I took an IRA distribution in December of last year, and put the proceeds back, by converting to a Roth IRA for the same amount. Does it pay for me to annualize the income, since I did this in December, to lower my $45 penalty for underpayment for the whole year? Also, should I use the annualization method to determine my taxes on my Massachusetts return? On the Mass form, it shows total yearly income as $10K less than it should be?
Yes, it is worth the effort to see if annualizing your income will reduce or eliminate your proposed tax penalty. The annualized income installment method is a pay-as-you-go method to calculate the required quarterly estimated tax payments. You may receive income, such as business income, bonuses and capital gains, unevenly throughout the year. In your case, you mentioned that you took an IRA distribution in December 2021. Because you earned more income in late 2021 than you probably did in the early part of 2021, you can reduce your quarterly estimated tax payments by paying the tax based on actual quarterly tax projections.
In connection with using the annualized income method, TurboTax will prepare for you Schedule AI. Schedule AI will annualize your tax at the end of each payment period based on your income, deductions and other items relating to events that occurred from the beginning of the tax year through the end of the period.
So I have a $45 penalty on federal, and about the same on Massachusetts, since I did not file quarterly payments at any time in 2021. Three fourths of my income for the year, came with that IRA distribution in December. So it is worth it to annualize both fed and state to lower the penalty? I know I will have penalties anyways, I just don't want to find out after all the work that I saved $5.
It depends on your total income and the amount of your IRA distribution. You've have to do the calculations to find out. If you federal and state penalties totaled $90, that would be the maximum savings @sonzoil.
Alternatively you can request a penalty waiver, if applicable.
The law allows the IRS to waive the penalty if:
Topic No. 306 Penalty for Underpayment of Estimated Tax
Do you have any idea why in the computation page for Massachusetts annualization for quarterly amounts, it shows the total year being auto populated as almost $10,000 less than my federal adjusted gross income?
Do you have any idea why in the computation page for Massachusetts annualization for quarterly amounts, it shows the total year being auto populated as almost $10,000 less than my federal adjusted gross income?
Concerning if I should annualize my return for fed and state.
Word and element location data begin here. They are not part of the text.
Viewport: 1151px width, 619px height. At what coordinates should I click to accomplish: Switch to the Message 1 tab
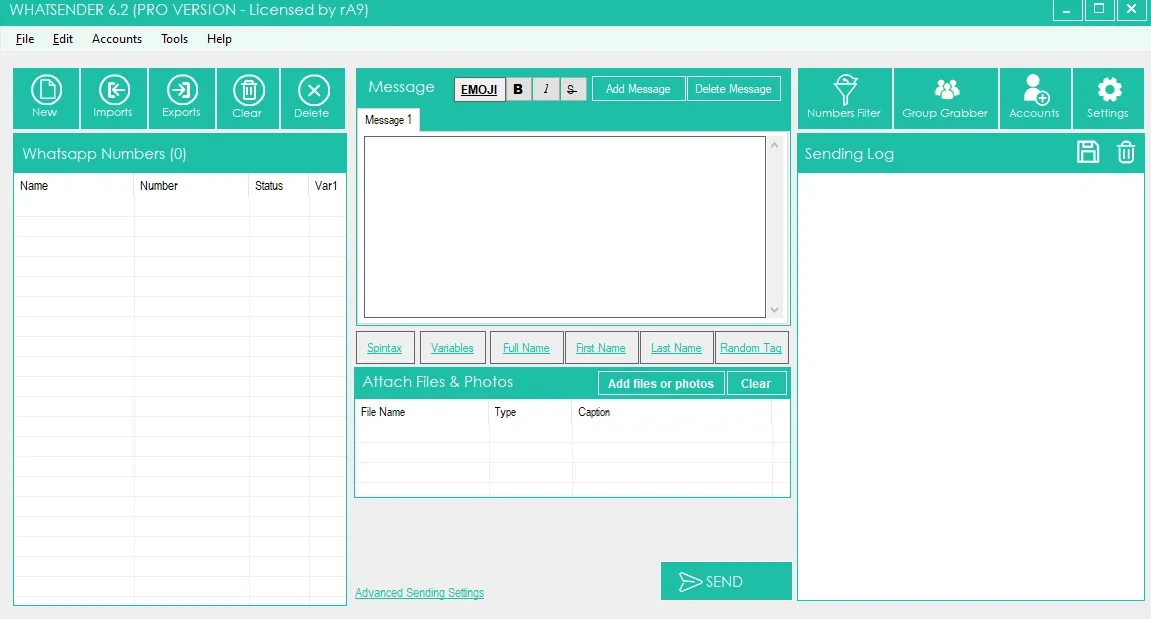tap(388, 120)
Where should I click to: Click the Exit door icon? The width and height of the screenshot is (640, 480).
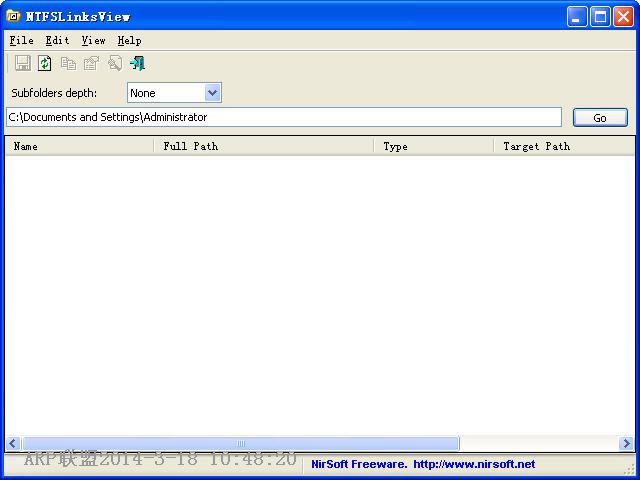tap(138, 63)
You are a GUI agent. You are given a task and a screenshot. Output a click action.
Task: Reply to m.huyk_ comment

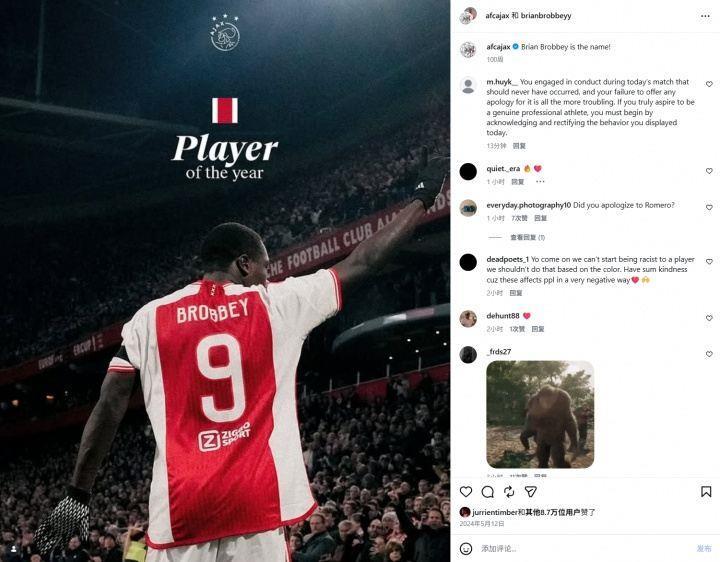click(x=519, y=146)
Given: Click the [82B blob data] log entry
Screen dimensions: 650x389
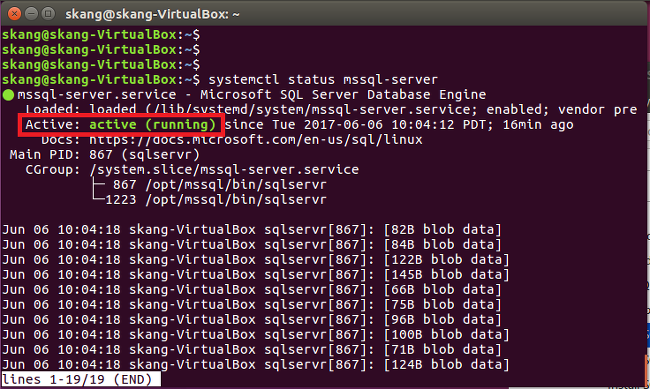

I assume I would have to annualize both to lessen the tax penalty assigned by both? If I decide after checking option to annualize, can I back out of this later, and decide not to in the program? I know I have to calculate income to each quarter, but do I have to do the same for interest and dividend income, and money made with exempt bond interest, etc? My federal AGI, is much more than my state of Mass amount shown for the prepopulated field in annualization program for Mass. Have any idea why this is so?
@sonzoil As @ErnieS0 told you the annualization has to be entered to reduce the penalty. If all of your income lands in December you should be able to reduce your penalty. If you change your mind and decide not to annualize you just need to go back and change the check box from annualize to don't annualize and you're all set.
As for why Massachusetts income is lower than federal it would depend on what type of income you have in your return. Massachusetts has different rules for what is taxable than the federal government, as well as what is deductible.